▸ **SOURCE**:
───
- Theatrical release poster
- Directed by: Ray Nazarro
- Screenplay by: Barry Shipman
- Produced by: Colbert Clark
- Starring: Charles Starrett Adele Roberts Merle Travis Smiley Burnette
- Cinematography: George F. Kelley
- Edited by: Jerome Thoms
- Production company: Columbia Pictures
- Distributed by: Columbia Pictures
- Release date: February 14, 1946;
- Running time: 58 minutes
- Country: United States
- Language: English

= Roaring Rangers =

1946 film by Ray Nazarro

Roaring Rangers is a 1946 American Western film directed by Ray Nazarro and written by Barry Shipman. The film stars Charles Starrett, Adele Roberts, Merle Travis and Smiley Burnette. The film was released on February 14, 1946, by Columbia Pictures. This was the tenth of 65 films in the Durango Kid series.
───
▸ **RECORDS FOR THE TASK**:
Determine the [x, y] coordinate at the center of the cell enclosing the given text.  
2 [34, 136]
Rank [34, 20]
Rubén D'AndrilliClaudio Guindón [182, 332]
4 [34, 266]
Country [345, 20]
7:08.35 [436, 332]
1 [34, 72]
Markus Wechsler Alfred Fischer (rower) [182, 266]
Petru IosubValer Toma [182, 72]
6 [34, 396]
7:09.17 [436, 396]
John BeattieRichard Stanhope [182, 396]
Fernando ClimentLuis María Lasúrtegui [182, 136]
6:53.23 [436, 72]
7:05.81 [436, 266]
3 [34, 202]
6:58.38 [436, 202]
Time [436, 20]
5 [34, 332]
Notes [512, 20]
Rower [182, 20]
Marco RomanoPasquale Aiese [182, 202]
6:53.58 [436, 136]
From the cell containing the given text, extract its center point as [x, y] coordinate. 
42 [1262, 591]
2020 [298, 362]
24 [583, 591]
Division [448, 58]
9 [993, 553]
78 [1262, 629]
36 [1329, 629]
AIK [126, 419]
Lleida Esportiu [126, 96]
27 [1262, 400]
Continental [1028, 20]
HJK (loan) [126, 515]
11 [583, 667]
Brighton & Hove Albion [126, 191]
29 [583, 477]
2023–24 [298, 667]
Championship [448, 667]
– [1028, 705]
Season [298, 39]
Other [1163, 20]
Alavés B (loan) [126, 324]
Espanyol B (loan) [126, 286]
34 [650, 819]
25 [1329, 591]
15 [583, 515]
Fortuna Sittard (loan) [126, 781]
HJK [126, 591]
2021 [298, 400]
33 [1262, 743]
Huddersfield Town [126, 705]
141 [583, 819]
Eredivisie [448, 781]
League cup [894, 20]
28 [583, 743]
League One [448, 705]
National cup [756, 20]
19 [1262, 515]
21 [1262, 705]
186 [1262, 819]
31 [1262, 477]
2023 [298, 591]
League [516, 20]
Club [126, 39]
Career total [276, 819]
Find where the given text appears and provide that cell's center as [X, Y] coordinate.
───
▸ **OBJECTIVE 1**: Extract the passage of the Roaring Rangers text starting with "1946 film by" and going on through "Durango Kid series.", word for word.
▸ **OBJECTIVE 2**: In the records, starting with the first line and going on through the line with "John BeattieRichard Stanhope [182, 396]", switch "Country" to "Nation". Give only those lines, with everything else unchanged.
The records have no connection to the Roaring Rangers text.

▸ **RESPONSE 1**:
1946 film by Ray Nazarro

Roaring Rangers is a 1946 American Western film directed by Ray Nazarro and written by Barry Shipman. The film stars Charles Starrett, Adele Roberts, Merle Travis and Smiley Burnette. The film was released on February 14, 1946, by Columbia Pictures. This was the tenth of 65 films in the Durango Kid series.

▸ **RESPONSE 2**:
Determine the [x, y] coordinate at the center of the cell enclosing the given text.  
2 [34, 136]
Rank [34, 20]
Rubén D'AndrilliClaudio Guindón [182, 332]
4 [34, 266]
Nation [345, 20]
7:08.35 [436, 332]
1 [34, 72]
Markus Wechsler Alfred Fischer (rower) [182, 266]
Petru IosubValer Toma [182, 72]
6 [34, 396]
7:09.17 [436, 396]
John BeattieRichard Stanhope [182, 396]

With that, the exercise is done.